Collection entries:
+ + + + +
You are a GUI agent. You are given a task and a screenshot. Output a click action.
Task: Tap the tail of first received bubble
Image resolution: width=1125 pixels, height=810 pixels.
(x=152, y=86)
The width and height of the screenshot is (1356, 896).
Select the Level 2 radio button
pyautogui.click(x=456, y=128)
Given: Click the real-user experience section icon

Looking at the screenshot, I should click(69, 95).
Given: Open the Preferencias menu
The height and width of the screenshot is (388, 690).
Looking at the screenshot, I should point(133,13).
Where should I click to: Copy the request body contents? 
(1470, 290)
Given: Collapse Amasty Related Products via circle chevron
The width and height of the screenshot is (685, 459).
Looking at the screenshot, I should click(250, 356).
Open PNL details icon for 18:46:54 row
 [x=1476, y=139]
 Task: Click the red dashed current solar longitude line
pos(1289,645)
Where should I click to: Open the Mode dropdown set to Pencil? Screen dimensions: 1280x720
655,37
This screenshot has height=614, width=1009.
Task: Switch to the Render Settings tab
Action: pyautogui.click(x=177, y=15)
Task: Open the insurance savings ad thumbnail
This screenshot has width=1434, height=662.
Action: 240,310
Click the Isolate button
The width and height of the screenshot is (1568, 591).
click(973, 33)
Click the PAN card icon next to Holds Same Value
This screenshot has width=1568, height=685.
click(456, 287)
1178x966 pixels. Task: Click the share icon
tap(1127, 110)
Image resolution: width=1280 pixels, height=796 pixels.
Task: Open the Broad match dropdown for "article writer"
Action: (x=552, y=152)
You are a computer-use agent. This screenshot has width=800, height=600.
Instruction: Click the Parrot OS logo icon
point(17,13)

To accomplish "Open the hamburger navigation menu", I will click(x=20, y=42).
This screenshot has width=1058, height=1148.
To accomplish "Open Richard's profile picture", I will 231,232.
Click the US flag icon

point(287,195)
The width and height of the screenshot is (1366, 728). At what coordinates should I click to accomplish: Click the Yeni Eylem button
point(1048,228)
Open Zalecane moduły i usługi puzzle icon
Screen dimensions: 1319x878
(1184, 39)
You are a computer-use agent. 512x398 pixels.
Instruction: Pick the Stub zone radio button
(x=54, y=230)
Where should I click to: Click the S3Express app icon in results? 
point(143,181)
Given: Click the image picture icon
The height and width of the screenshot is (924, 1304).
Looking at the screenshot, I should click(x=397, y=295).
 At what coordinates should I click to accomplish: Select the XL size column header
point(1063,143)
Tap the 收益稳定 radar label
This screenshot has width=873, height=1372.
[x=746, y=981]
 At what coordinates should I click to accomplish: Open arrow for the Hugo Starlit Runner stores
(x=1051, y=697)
+ + + + +
PROBLEM STATEMENT:
Copy out all lines from the records where the word "will" appears.

RESULT OF THIS TASK:
To accomplish "Open the hamburger navigation menu", I will click(x=20, y=42).
To accomplish "Open Richard's profile picture", I will 231,232.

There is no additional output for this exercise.